It happened twenty years ago today and I still wonder. What was he thinking?

The red-hot memories of that ice-cold morning are branded deeply into my brain, and they remain crystal clear to this day. I was nineteen and a mess. He was forty-nine and dying. And we were both trying to make some sense of it all. Little did I realize that dark and early morning when I walked into his hospital room that I was stepping through his doorway to eternity.

My father had been a warrior, a mighty man of valor. For three dreadfully long and painful years he daily faced his hideous foe in a life and death battle. Cancer ambushed him when he wasn’t looking. It was a fiendishly cheap shot that sent him to his knees. The blow was so stunningly fast and deadly accurate that at first he didn’t know what hit him. But, once he shook off the blinding shock of the crashing blow, he deliberately rose to his full stature and stared his enemy eye to eye. Then he drew his sword.

His sword. Never had I seen its equal. While in its sheath, it hung gracefully, even almost unnoticed, on his side. But when the warrior’s skillful hand wrapped around that well-worn handle, and the razor sharp blade silently slipped from its magnificent cover, the mortally wounded became the mighty warrior. The double-edged steel of faith and hope daily and skillfully sliced through the shackles of pain and despair. Some nights as the heinous battle raged, I would wake to his painful groans inflicted by the fight. But when I raced to the battlefield and his side, he was always holding his sword steady and poised.

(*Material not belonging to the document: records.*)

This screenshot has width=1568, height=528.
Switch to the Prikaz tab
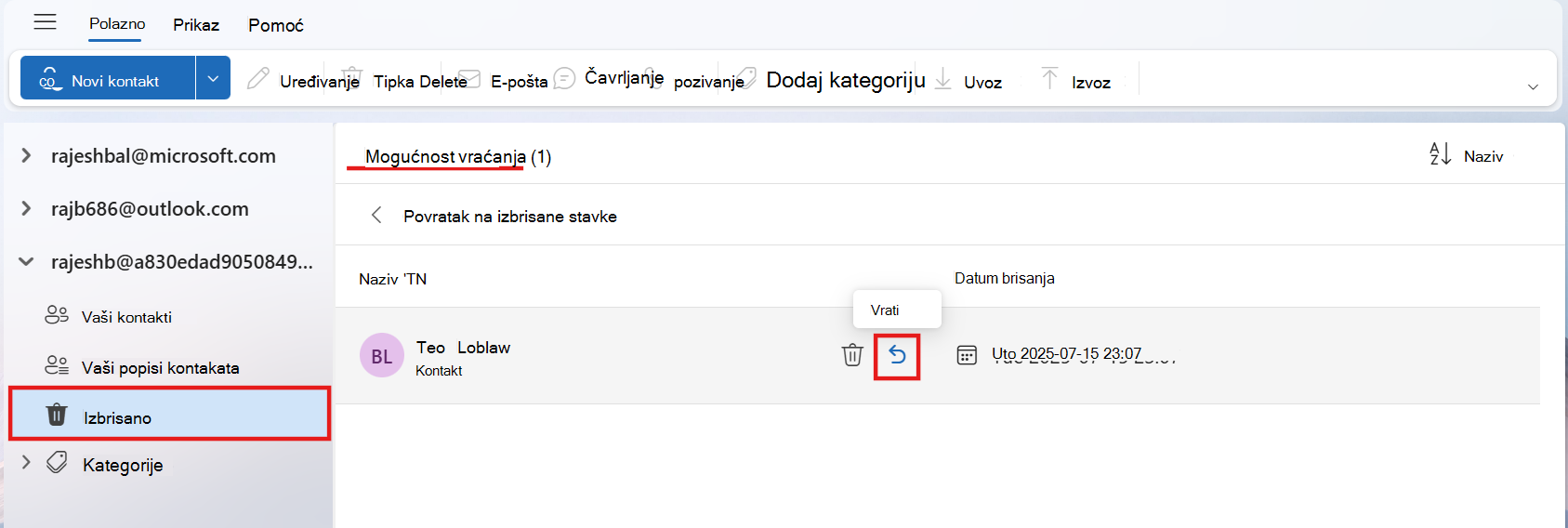[196, 25]
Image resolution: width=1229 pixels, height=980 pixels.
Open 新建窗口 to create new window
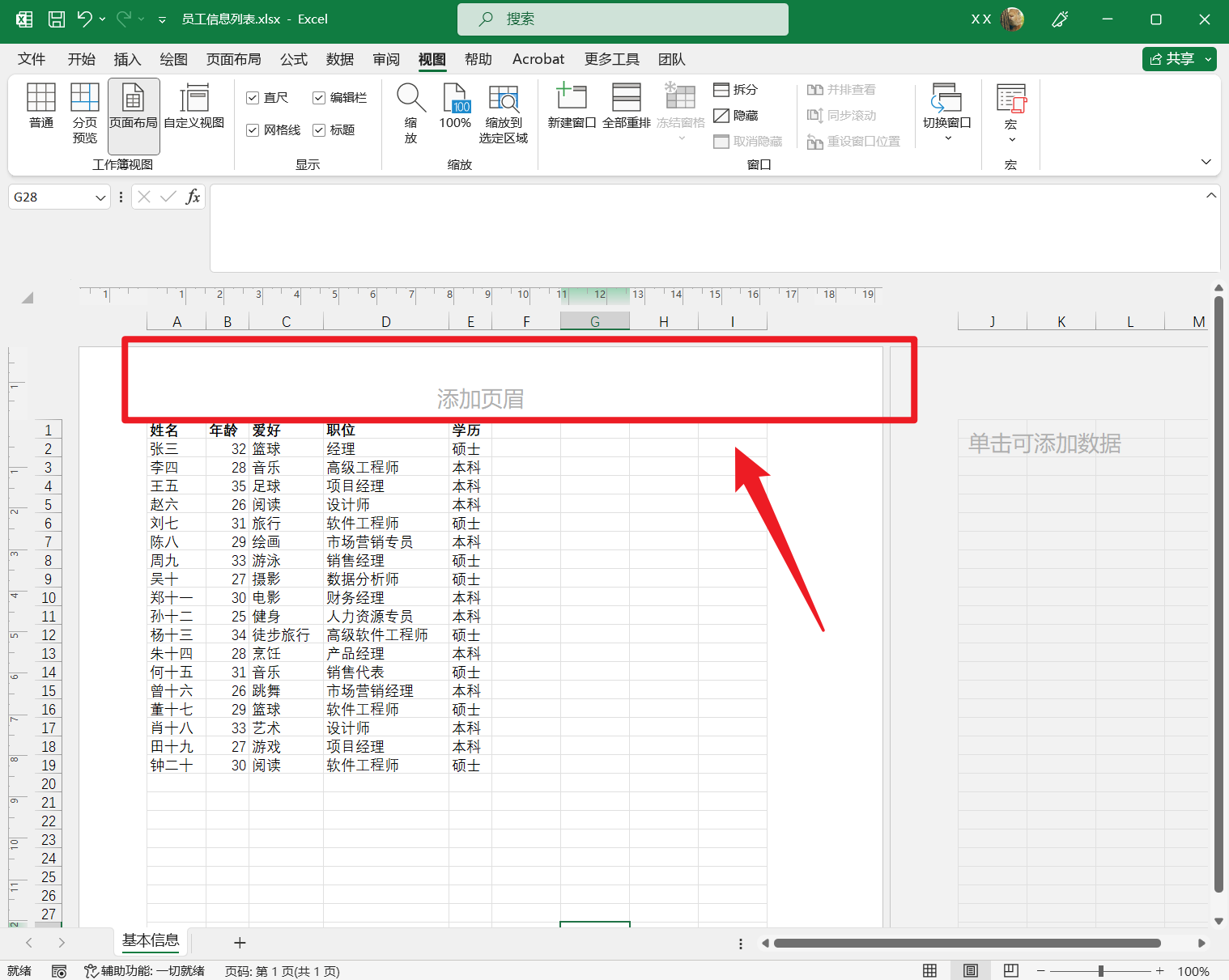[572, 108]
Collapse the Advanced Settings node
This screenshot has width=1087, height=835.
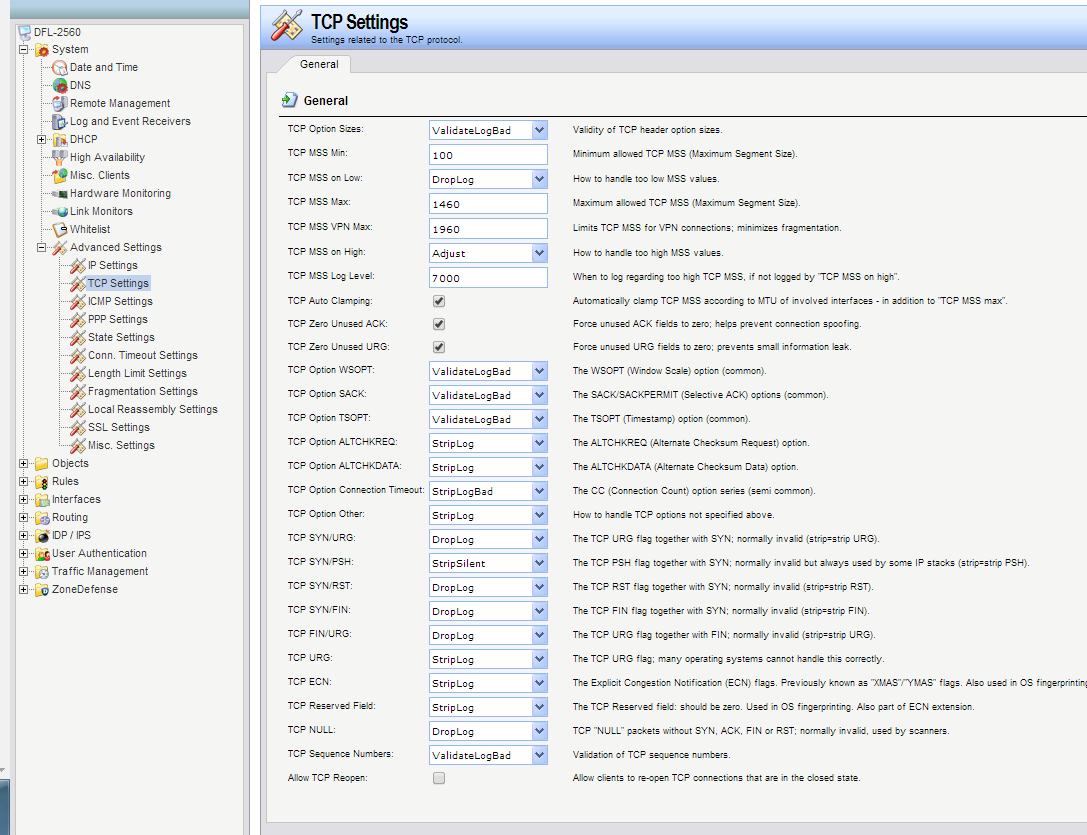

On this particular morning, however, the warrior was weary and worn. Cancer had mustered an army of loathsome reinforcements against him, and his battle wounds were many. His valiant sword now silently lay by his side, and he was too weak to pick it up. As I stood by his bed, the final vicious and violent attack began. Doctors and nurses charged around him frantically fighting against death’s last assault. It was no use. Their efforts were noble, but their weapons inadequate against the ruthless and sadistic enemy. We all knew the inevitable end had come.

And that’s when it happened. The warrior, gasping for every breath, was lying looking at the ceiling while I helplessly stood across his hospital room. But as the final battle raged, my dad turned his head to look at me. Our eyes locked in a wordless stare that lasted only seconds, but seemed like time stood still. Neither of us said anything.

What was he thinking? My dad was finally crossing the chasm from time into eternity, from life to death, and he was utterly aware and fully conscious of that staggering reality. He knew that his brief life would be over within a few short breaths. What was he thinking? I have asked myself that question a thousand times. As he stared into my eyes, what was he thinking? After what seemed like eternal seconds of our intensely profound visual embrace, he looked back up at the ceiling. And then he died.

There is another question that I’ve asked myself a thousand times, as well. If I am conscious when I slip away into eternity, and am aware of what is happening, what will I be thinking? Will it be, “Oh God, not now.” Or maybe, “Dear Lord Jesus, just give me one more chance to do it again. I promise, Lord, I’ll believe you more. I’ll commit myself to knowing you better. I’ll live on the edge for you. Oh, God, pleased give me one more chance; just one more chance, Lord. Please, God, just one more chance.”

Or, if I live wisely now, hopefully I’ll peacefully whisper, “Father, by your grace I’m ready. Take me home.” And I’ll hear Him reply, “Well done, my good and faithful servant.”

It happened twenty years ago today, and I still wonder. What was he thinking? What will I be thinking? What will you be thinking?

After the warrior had passed into his glory, I left the room. And as I walked out the door, I strapped his sword to my side.